It appeared that the insurer had a strong defense because all the fires and ensuing damage caused “directly or indirectly” by the quake, or at least “occasioned” by it. However, courts did not agree. In the case Henry Hilp Tailoring Co. v. Williamsburgh City, the Judge initially ruled that if the quake caused a fire that spread from other property to the claimant’s property, the policy exclusion applied and judgment should be for the insurer. However, the Judge finally interpreted the policy more favourably to the insured. In Baker & Hamilton v. Williamsburgh City, he acknowledged that a quake might “indirectly” cause the inception of a fire. He seized on the distinction in the policy drafting between the phrase “caused directly or indirectly by” for the civil unrest exclusions and the phrase “occasioned by or through” for the natural calamities. The court reasoned that there must be a reason for the different phrases, and reasoned that: “[I]t was the intention of the defendant to exempt itself from liability [only] if an earthquake should be the immediate, proximate, and direct cause of a fire which destroyed the property.” This meant that the policy excluded only fires “immediately, proximately and directly” caused by the earthquake. If the fire did not start inside a building due to the earthquake, or was a fire involving human acts such as arson or dynamiting, an insured could get the claim.

On appeal, the Ninth Circuit in the case of Williamsburgh City v. Willard, affirmed the judgment. The court cited the judge’s opinion in Baker & Hamilton and agreed that, since the insurer used the phrase “caused directly or indirectly by” for one set of perils, the phrase “occasioned by or through” for earthquakes must mean something different—and so its effect has to be limited to fires caused “directly” by a quake. Since in Willard’s case the earthquake “did not produce a fire on the insured premises,” it was at most an indirect cause, and coverage was not excluded. The U.S. Supreme Court declined to hear an appeal for the Ninth Circuit’s decision.

__________

[What this task involves]
Can you write out the passage on the earthquake fire insurance cases word for word from "On appeal, the" to "Ninth Circuit’s decision."?

[Collected material]
__________

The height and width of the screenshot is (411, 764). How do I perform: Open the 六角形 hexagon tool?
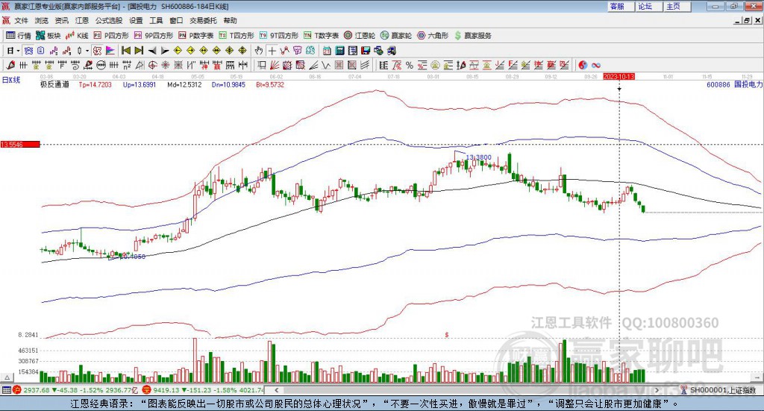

__________

[Final answer]
On appeal, the Ninth Circuit in the case of Williamsburgh City v. Willard, affirmed the judgment. The court cited the judge’s opinion in Baker & Hamilton and agreed that, since the insurer used the phrase “caused directly or indirectly by” for one set of perils, the phrase “occasioned by or through” for earthquakes must mean something different—and so its effect has to be limited to fires caused “directly” by a quake. Since in Willard’s case the earthquake “did not produce a fire on the insured premises,” it was at most an indirect cause, and coverage was not excluded. The U.S. Supreme Court declined to hear an appeal for the Ninth Circuit’s decision.